Edgar Moreau, Ana Chumachenko, Gautier Capuçon, Blythe Teh Engstroem et Roberto Gonzales-Monjas. Photo : (c) Bruno Serrou
Le dernier concert du Festival de
Verbier auquel j’ai assisté cette année était plutôt dense. Dix interprètes se
sont croisés et/ou côtoyés sur le plateau de l’église dans un vaste programme
ouvert sur sept mélodies de quatre compositeurs russes pour baryton, avec piano…
et violoncelle, Anton Stepanovitch Arenski, Alexandre Borodine, Mikhaïl Glinka
et Piotr Ilitch Tchaïkovski. Enchainées les unes aux autres comme s’il s’agissait
d’un même recueil, suscitant ainsi une lassitude palpable tant les pages sont
apparues semblables. Le talent du baryton russe Mikhaïl Petrentko n’a rien pu y
faire, écrasé par la lourdeur de l’archet et la justesse approximative du
violoncelle de Mischa Maisky, et par le piano excessivement sonre d’Alexander
Melnikov.

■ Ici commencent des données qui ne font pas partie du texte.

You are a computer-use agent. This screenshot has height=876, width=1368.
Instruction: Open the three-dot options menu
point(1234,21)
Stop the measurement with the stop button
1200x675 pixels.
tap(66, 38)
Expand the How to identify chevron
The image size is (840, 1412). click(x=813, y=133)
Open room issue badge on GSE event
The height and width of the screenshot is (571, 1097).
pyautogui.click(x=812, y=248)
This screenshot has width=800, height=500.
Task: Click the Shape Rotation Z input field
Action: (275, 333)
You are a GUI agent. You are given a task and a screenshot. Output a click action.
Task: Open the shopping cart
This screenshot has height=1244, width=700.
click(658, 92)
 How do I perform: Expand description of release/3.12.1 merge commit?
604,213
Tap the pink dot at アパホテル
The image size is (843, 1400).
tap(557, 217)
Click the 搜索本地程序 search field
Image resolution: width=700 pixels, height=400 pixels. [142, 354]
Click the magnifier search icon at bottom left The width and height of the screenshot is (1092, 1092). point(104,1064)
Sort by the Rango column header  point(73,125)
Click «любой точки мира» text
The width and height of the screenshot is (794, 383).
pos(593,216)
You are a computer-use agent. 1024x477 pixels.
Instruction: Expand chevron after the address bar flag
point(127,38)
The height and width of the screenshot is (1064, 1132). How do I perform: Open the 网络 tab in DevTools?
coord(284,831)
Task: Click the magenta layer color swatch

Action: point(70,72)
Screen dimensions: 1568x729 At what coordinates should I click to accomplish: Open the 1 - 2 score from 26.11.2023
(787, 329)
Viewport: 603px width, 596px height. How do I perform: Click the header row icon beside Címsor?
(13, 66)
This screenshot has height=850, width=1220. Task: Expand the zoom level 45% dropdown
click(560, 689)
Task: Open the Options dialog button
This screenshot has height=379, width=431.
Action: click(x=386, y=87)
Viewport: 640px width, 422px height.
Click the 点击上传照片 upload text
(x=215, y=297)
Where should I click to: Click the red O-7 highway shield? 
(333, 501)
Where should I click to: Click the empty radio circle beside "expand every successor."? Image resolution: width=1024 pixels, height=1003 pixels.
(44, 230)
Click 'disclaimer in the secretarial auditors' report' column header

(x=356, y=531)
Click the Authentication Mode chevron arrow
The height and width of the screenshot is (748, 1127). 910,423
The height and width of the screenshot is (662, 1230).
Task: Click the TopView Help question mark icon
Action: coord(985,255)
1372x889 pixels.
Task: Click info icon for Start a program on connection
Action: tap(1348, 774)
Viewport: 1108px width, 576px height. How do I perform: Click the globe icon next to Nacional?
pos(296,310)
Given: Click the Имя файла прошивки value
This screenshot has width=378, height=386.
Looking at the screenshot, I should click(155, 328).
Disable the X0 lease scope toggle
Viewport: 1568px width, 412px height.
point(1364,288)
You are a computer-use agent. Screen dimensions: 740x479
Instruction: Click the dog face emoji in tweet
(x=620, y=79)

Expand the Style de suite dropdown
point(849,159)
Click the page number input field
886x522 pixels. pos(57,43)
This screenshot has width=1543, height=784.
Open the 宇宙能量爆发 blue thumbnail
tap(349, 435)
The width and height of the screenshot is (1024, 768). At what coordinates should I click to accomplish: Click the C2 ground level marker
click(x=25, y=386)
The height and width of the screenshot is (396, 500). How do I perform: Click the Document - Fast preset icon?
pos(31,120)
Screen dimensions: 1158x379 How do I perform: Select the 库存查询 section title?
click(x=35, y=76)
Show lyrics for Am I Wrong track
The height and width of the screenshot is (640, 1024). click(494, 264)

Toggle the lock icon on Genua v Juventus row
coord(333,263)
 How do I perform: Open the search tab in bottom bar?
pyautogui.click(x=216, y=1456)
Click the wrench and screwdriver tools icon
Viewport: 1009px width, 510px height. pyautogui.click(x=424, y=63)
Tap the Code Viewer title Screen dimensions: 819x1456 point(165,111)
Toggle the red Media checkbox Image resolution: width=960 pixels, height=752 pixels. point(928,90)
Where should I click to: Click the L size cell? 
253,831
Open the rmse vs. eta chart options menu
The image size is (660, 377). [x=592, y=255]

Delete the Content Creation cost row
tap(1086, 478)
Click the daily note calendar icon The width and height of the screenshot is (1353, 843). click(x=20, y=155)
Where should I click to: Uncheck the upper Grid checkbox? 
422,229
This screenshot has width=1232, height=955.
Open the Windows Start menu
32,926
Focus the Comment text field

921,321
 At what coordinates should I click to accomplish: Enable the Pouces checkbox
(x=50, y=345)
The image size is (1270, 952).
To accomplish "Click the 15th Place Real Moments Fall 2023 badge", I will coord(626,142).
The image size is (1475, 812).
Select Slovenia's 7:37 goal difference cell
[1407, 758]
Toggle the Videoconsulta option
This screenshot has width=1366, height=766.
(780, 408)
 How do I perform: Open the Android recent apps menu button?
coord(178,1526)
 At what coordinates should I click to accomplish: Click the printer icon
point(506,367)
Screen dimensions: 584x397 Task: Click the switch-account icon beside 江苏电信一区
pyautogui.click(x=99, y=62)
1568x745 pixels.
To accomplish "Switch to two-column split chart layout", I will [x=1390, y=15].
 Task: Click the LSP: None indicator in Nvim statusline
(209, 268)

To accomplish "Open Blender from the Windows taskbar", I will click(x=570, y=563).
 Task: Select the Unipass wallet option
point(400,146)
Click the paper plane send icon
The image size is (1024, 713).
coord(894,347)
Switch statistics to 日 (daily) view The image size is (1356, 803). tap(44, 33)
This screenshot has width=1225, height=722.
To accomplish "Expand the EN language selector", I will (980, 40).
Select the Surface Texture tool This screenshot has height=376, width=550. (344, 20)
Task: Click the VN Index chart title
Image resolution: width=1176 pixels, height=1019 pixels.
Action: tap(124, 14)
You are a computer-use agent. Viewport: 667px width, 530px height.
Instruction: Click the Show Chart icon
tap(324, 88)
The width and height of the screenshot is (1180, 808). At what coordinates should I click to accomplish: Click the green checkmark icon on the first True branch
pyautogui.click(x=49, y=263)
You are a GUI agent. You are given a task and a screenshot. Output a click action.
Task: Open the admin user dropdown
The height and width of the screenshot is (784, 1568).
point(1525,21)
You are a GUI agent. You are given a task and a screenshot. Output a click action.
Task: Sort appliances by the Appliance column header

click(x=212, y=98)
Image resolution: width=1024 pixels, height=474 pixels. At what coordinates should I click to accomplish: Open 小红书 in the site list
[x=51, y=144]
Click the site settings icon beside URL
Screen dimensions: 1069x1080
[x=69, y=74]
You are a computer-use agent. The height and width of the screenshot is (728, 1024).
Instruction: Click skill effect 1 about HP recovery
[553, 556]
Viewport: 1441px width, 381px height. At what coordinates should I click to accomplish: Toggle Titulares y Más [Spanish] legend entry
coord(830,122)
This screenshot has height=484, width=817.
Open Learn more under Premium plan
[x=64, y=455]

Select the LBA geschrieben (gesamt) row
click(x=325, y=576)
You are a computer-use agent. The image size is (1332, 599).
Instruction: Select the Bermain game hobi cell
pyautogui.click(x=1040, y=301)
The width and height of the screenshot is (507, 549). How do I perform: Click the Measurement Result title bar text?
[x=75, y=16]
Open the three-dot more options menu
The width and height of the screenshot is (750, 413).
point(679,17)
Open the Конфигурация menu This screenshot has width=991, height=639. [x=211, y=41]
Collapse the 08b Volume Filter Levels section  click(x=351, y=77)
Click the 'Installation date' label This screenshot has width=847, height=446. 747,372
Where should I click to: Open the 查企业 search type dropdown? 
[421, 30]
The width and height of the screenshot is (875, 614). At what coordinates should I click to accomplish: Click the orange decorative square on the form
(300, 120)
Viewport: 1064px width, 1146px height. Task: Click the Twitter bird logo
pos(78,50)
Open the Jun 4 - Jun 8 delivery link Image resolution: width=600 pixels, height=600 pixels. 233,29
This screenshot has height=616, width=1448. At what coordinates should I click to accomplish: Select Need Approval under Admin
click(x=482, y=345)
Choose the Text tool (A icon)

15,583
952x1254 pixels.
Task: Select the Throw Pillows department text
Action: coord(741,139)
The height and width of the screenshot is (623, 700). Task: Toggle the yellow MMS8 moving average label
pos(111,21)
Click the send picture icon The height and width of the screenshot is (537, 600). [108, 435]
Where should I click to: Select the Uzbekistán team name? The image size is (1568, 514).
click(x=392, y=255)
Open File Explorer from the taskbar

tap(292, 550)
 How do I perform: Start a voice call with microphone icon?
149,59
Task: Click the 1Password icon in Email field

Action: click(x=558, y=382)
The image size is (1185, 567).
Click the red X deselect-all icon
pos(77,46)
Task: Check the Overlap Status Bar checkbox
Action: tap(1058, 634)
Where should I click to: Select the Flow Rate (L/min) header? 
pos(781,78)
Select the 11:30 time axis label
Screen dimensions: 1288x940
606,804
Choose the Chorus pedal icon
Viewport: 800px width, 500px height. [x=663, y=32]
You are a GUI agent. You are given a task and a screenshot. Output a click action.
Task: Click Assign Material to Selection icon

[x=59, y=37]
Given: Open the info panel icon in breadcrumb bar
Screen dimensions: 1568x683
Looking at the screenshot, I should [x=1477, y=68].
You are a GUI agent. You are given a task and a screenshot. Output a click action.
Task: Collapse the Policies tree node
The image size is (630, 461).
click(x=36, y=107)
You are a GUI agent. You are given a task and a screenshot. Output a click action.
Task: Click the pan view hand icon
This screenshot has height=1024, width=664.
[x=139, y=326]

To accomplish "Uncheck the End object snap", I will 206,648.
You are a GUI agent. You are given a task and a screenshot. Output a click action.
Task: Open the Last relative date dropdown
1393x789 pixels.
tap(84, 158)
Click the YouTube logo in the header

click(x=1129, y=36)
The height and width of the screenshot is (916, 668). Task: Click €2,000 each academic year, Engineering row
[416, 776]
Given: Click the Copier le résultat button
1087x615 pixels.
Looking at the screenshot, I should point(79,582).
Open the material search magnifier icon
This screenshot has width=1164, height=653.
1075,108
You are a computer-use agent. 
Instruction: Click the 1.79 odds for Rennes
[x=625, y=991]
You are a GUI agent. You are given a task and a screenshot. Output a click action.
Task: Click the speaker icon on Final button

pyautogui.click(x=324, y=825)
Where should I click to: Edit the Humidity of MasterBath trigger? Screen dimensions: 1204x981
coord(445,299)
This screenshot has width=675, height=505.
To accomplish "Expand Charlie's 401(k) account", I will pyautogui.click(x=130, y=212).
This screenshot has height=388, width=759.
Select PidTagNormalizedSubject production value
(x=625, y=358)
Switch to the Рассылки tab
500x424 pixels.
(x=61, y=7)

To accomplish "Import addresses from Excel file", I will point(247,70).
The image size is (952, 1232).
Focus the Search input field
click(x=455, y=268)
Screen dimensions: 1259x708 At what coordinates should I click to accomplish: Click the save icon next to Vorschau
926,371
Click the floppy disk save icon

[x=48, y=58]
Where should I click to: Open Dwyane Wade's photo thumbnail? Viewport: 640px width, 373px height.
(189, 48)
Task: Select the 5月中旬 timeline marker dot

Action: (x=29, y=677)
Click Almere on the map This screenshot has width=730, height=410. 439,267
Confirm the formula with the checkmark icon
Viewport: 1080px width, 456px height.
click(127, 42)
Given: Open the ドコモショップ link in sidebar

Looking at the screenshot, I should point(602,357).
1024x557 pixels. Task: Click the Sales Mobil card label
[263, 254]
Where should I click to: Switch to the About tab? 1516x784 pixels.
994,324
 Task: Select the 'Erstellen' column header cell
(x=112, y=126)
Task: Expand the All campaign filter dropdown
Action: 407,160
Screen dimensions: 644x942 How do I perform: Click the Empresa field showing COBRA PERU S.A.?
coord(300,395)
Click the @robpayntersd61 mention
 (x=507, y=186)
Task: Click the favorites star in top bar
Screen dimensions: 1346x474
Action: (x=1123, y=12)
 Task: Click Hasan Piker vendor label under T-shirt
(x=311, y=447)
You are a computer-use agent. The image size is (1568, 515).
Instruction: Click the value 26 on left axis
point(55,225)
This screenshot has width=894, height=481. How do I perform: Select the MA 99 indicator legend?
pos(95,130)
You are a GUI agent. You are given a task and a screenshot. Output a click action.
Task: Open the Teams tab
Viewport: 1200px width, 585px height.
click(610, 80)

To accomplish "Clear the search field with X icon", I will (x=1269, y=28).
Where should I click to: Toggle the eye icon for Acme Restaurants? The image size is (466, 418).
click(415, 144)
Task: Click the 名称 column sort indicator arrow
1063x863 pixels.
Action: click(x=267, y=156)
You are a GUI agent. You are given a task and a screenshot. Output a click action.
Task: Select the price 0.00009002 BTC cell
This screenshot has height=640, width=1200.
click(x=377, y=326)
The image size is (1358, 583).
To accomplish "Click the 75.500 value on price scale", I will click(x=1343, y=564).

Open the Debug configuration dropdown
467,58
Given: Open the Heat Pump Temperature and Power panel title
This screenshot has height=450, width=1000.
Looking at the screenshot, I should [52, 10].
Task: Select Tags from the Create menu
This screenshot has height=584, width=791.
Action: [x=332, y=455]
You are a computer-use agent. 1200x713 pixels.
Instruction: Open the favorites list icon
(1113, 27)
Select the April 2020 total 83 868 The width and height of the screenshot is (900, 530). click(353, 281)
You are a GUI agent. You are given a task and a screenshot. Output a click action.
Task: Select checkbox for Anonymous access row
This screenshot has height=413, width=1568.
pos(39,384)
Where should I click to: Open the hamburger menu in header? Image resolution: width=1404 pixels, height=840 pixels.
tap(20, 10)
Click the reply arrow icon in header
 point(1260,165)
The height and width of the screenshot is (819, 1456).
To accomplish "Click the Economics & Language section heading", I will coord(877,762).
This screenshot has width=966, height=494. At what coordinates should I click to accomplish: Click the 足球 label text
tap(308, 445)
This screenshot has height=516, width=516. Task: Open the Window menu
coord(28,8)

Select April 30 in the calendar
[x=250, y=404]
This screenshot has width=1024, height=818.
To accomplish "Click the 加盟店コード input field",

Melnikov qui a ensuite tiré la couverture à lui dans la rare et
pourtant passionnante Suite pour deux
violons, violoncelle et piano pour la main gauche op. 23 qu’Erich Wolfgang
Korngold a composée en 1930 pour Paul Wittgenstein, qui est à l’origine de
quantité d’œuvres pour la main gauche, dont le Concerto en ré majeur de Ravel. Le pianiste russe s’est cru dans
une partition de Chostakovitch, oubliant qu’il s’agissait en fait d’une œuvre d’un
Viennois écrite pour un Viennois. Au poste de premier violon, Renaud Capuçon s’est
fait trop discret et son archet s’est avéré trop lourd, laissant curieusement la
primauté au second violon tenu par Alexandra Conunova, tandis que le
violoncelliste Edgar Moreau a été le seul à faire chanter son instrument. La
seconde partie du concert était entièrement occupée par le merveilleux Quintette à cordes avec deux violoncelles en
ut majeur D. 956 de Schubert. Les cinq solistes réunis pour l’occasion sont parvenus à
fusionner la diversité de leurs personnalités pour viser au même but, faire
chanter cette œuvre admirable avec une profonde humanité, sous la conduite de
la remarquable violoniste russe Ana Chumachenco, qui a exalté des sonorités vif-argent,
soutenue avec élan par le violoniste espagnol Roberto Gonzales-Monjas, tandis
que l’altiste américaine Blyth Teh Engstroem, épouse du directeur du Verbier
Festival, a imposé la présence chaleureuse de son instrument. Côté
violoncelles, le premier était tenu par Edgar Moreau, qui a su se fondre avec
infiniment de tact au quatuor, tandis que le second était joué par Gautier
Capuçon, qui s’avère excellent chambriste, se montrant plus concentré et
humble qu’en situation de soliste.
Bruno Serrou
Jusqu’au 2 août 2015. La majorité
des concerts du Verbier Festival est diffusée sur www.medici.tv.